Но полеты отменили. По низкому небу неслись сизые тучи, даже не тучи, а как бы само мрачное небо, гонимое резким, порывистым ветром, торопливо куда-то неслось. Срывался дождь, и настроение у всех было скверное...
Глыбин с Митей Кузовковым оттерли руки бензином и сходили в механические мастерские, чтобы их отмыть с мылом. Потом Глыбин достал водку, закуску. Разлил по полстакана. Выпили. Огурцы были плотные, малосольные — удивительно вкусные. Рвали растягивающиеся куски окорока, жевали как американскую резинку. На душе становилось легко и просто. Выпили еще понемогу.
— Расскажи, Юра, о последних полетах, — настаивал Кузовков.
Глыбин мягко, отечески глянул на Митю:
— Сколько тебе лет, Митя? Я же тебя пацаном помню.
— Двадцать восемь. Уже сыну три года.
— Правильно: на десять лет ты младше меня. Я как раз школу кончал, а ты мне, первоклассник, цветы вручил.
— Мы должны были другому классу вручать, а я к тебе прорвался.
— Молодец, — одобрительно улыбнулся Глыбин. — Если что-то хочешь, надо делать. Сомнениями будешь мучаться потом. Но лучше не мучаться. Правда, мысль — она ведь бесконтрольна. А вот в чем, Митя, твой смысл жизни, скажи мне?
— Откуда я знаю. Я об этом и не думаю.
— Но ты же человек, Митя. Ты же должен знать, зачем живешь, а?
— Что ты меня пытаешь, Юра? Смысл жизни, тоже загнул! Что я хочу, я могу тебе сказать.
— Ну, что ты хочешь? — настаивал Глыбин.
— Да что я хочу? Вот сейчас деньги собираем на двухкомнатную квартиру, чтобы по-человечески жить. А то все в одной комнате — пацан с игрушками, жена. Сам понимаешь. Вот я и гоняю на таксомоторе, левачу. В этом и весь смысл моей жизни.
— Ну хорошо, купишь ты эту квартиру, дальше что? — настаивал Глыбин.

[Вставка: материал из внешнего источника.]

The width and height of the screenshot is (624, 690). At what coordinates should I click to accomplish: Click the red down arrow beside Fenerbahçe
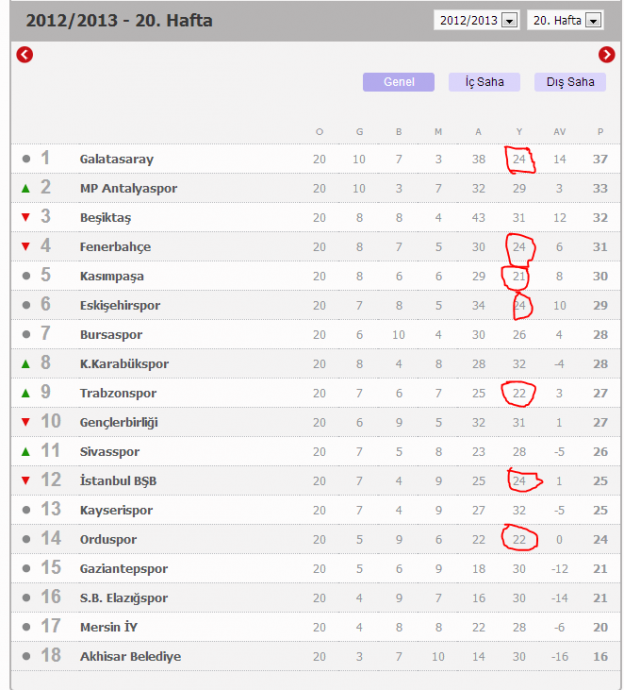25,246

— Да отстань, Юра! Куплю машину.
— Ну а дальше-то что?
— Ну что ты хочешь, чтобы я заочно в институте учился? — раздражался Митя Кузовков.
— Не об этом я, Митя.
— Ну танк я могу разобрать и собрать по частям. Десяток благодарностей мне в армии за это дали. Ну машину разберу, соберу. Ну что еще? Этот, что ли, тебе смысл нужен?
— Ладно, Мить, еще выпить хочешь?
— Давай еще.
— Сейчас, погоди. Понимаешь, плохо то, что мы даже не понимаем того, в чем же все-таки смысл нашей жизни.
— И что тебе, Юра, приспичило сегодня?
— Нас даже удивляет и злит этот вопрос. Мол, что я, хуже других живу? Да‑а. Ты меня спрашиваешь о полетах. А у меня полеты одинаковые, как воробьи в воздухе. Я ведь серийные машины испытываю. Давно уже. Спокойно и денежно. Приспособился.
Он помолчал, разливая остатки из бутылки.
— А мне сегодня, понимаешь, старый друг душу перевернул. Когда-то мы чудеса делали. Сейчас даже не верится. Был еще с нами Олег Парфенов — замечательный летчик. Он погиб. Собственно говоря, Ольга — знаешь мою жену? — так она его настоящая жена. Я, значит, женился на ней, когда он погиб. А Вася Славин, это третий из нас, который сегодня приехал, он Ольгу тайно любил и, по-моему, до сих пор ей предан. Все сложно. Как всегда в жизни. Все перепуталось. И не распутаешь. Рубить надо, Митя! Правильно я говорю?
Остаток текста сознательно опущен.